==== Supplied entries ====

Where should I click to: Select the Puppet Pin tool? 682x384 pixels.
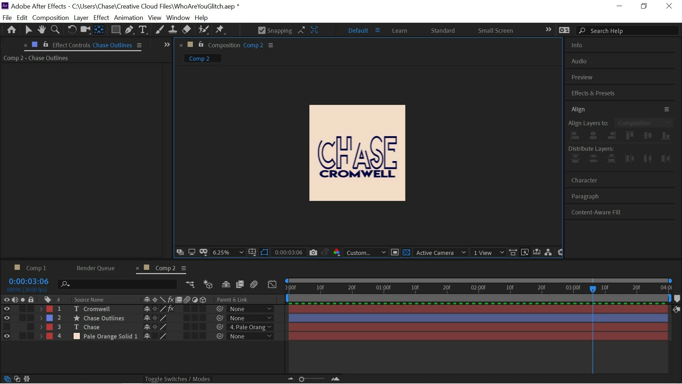[220, 30]
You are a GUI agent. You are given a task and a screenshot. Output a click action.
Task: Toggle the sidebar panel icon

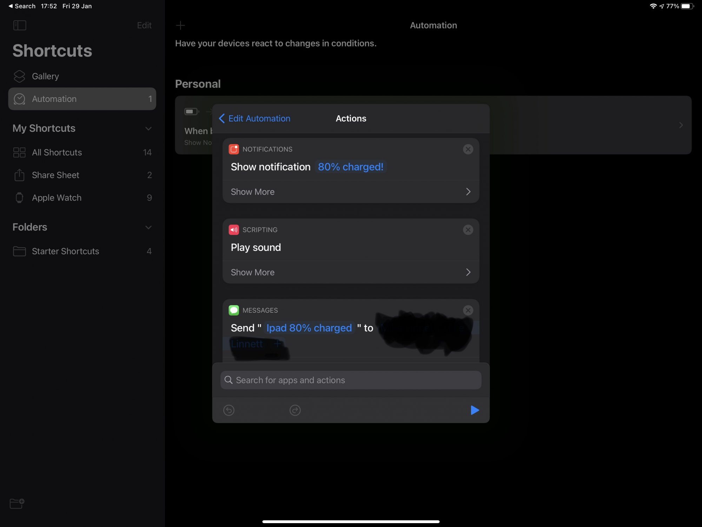click(x=20, y=25)
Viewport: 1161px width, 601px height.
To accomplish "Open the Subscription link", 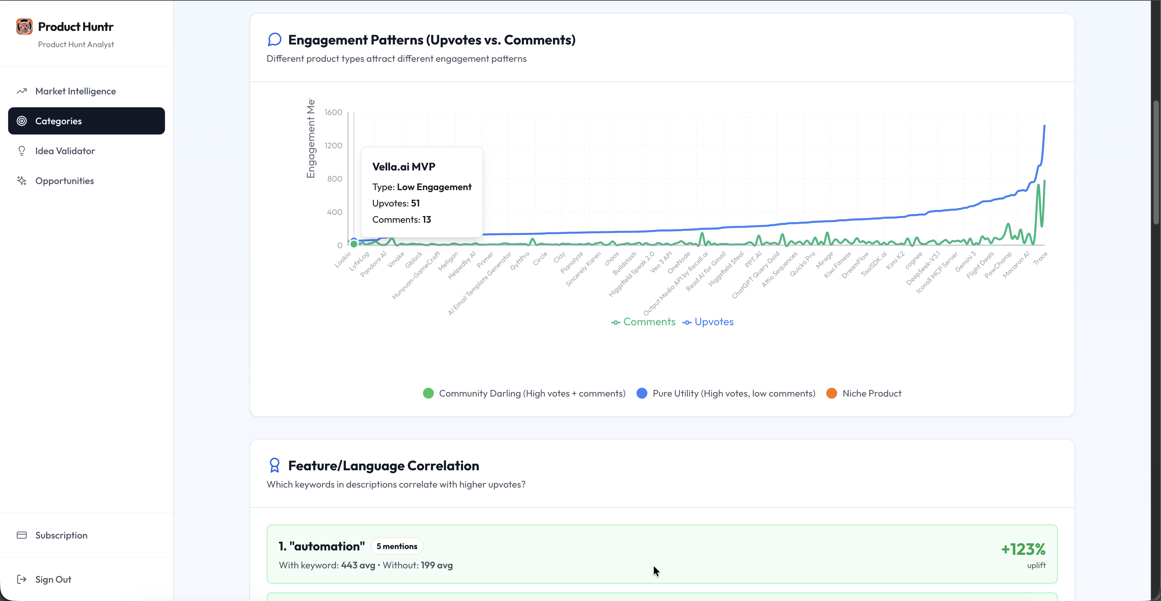I will click(61, 535).
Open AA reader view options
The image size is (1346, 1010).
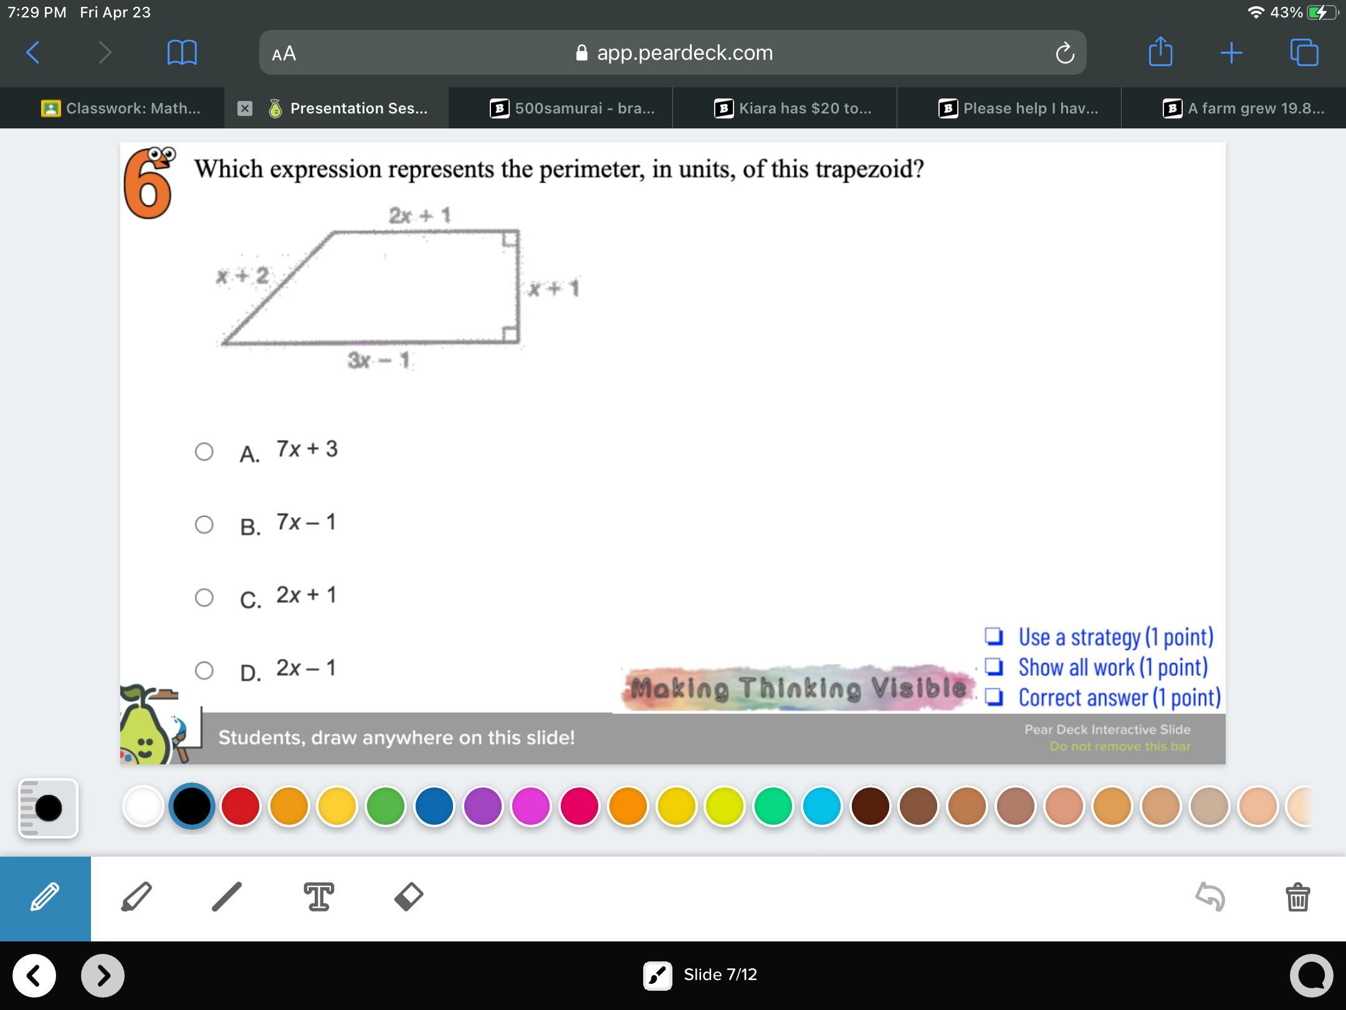(x=284, y=54)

====

What the task asks: Return, unchanged, the lines from the first line of the material through the line that holds "Viewport: 1161px width, 601px height.", inclusive, omitting pictures.

Answer box:
Where should I click to: Select the Puppet Pin tool? 682x384 pixels.
[220, 30]
You are a GUI agent. You are given a task and a screenshot. Output a click action.
Task: Toggle the sidebar panel icon

click(x=20, y=25)
Viewport: 1161px width, 601px height.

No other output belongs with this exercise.